Monday morning and I am excited to get going, as I have been all the Mondays since we started.
Except that for 4 out of 5 Mondays, the crew has not worked or barely worked on these Mondays. last week I expressed my frustration about this to Jorge and he told me that he had spoken with the guys and that Mondays would from now on be real workdays.
Cool. And to be sure, I arrive on-site early.
Pulling up I see a couple of cars, Catarino mixing concrete, Jorge wearing construction clothing (not his usual as he often goes between the site and letting renters into the many vacation homes he manages), and all feel active and Monday like. My idea of Monday, anyway.
Before I have time to step close to the house, I see a big four-wheeler arrive, backed by a cinematic cloud of dust in the morning sun - and accompanied by a white dog running alongside.
On top of the four-wheeler, commanding a whole lot of attention is a woman whom I can best describe as a blend of Mexican Judi Dench and Mel Gibson in Mad Max.
"Quien es la dueña?" she asks, turning off her machine. "Who is the owner?"
She has a paper in her hand.
I like this morning energy and make my way to her.
Her Spanish is fast and she has a lot to say. Her name is Ofelia and it turns out she and I had connected before on Whatsapp as her name had been passed on to me as "the person who makes things happen around here." I can now see this plainly.
In her hand is a blank petition with a space for my name, phone number, address ("Of course, we don't have one of those, she says laughing) and four or five empty lines. This is for you to write what you would like to see happen for our barrio, she says.

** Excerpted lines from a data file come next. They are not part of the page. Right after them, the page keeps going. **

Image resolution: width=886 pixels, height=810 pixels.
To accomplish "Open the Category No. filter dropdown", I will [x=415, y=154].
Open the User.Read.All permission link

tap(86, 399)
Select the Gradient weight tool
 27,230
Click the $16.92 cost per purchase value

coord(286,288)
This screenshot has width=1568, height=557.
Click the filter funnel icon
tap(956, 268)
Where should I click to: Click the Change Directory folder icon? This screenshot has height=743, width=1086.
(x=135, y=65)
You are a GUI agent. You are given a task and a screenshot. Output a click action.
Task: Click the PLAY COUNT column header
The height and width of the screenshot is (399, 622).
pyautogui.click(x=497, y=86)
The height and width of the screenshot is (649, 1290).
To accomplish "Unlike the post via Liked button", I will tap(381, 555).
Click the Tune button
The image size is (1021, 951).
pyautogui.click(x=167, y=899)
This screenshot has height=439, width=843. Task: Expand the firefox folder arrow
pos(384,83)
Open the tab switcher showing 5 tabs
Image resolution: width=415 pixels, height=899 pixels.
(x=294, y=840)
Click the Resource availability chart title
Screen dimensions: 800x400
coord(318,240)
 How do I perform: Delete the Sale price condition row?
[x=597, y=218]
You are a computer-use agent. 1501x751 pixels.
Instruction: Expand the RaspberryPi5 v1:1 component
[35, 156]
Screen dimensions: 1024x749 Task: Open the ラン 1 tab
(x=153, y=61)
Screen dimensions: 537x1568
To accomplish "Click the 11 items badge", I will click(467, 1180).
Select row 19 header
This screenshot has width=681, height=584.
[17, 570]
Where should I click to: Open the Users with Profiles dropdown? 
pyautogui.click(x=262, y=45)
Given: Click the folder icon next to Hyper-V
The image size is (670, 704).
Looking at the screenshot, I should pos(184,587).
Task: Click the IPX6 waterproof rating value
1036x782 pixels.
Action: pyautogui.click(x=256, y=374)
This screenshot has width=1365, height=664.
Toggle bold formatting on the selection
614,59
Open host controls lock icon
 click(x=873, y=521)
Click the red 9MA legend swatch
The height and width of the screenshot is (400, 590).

I tell her I would like to see flowers delivered weekly, dessert on Sundays too. She laughs again, an easy laugh for someone straddling such an enormous engine on a Monday morning and she and I spend the next half hour talking. She tells me about her journey with trying to get electricity (she still drives to the village to use her sewing machine at her son's house), water too. We talk about the water treatment plant, the things that need to happen. She tells me that a lot of footwork has been done, money handed out, and little to show for it. I catch about 70% of her words.
As Alberto walks by on his way to his piece of land, which is looking mighty sweet and on which he has now slept for the last four nights already, she asks me for his name and summons him to walk over to her. No way he can resist, even though I can tell that he is not fully awake yet. She hands him a petition which he reads while rubbing his eyes.
She tells me about the meeting on Friday to talk about getting water to us. This is a woman on a mission and the whole thing feels darn exciting to me.
I love the pioneer feel of this place, even though it comes with challenges. We are a 15-minutes walk away from the village and its nice restaurants and nightly jazz music and yet we are kind of creating a new world, in a new way. It's intoxicating.
As she drives away to deliver more petitions, her dog runs behind her, and more dust flies in the air. I am reminded that the house color definitely needs to be an earthy tone.
Walking back to the house, the guys are looking at me and Jorge wants to know what we talked about.
That's when I notice that Anselmo is not there.
Where is Anselmo? I ask, almost afraid to hear the answer.
He hurt his arm, responds Jorge. Apparently working on fixing Jorge's car yesterday, the jack slipped and Anselmo's arm got hurt. I am split between being worried and annoyed. I choose to not attach to either. Jorge tells me that he is okay and will be here tomorrow.
Then he picks up a hammer and I understand why he is wearing construction clothing.
It's only 9 am and unbeknownst more Monday Shannanigans are in the works.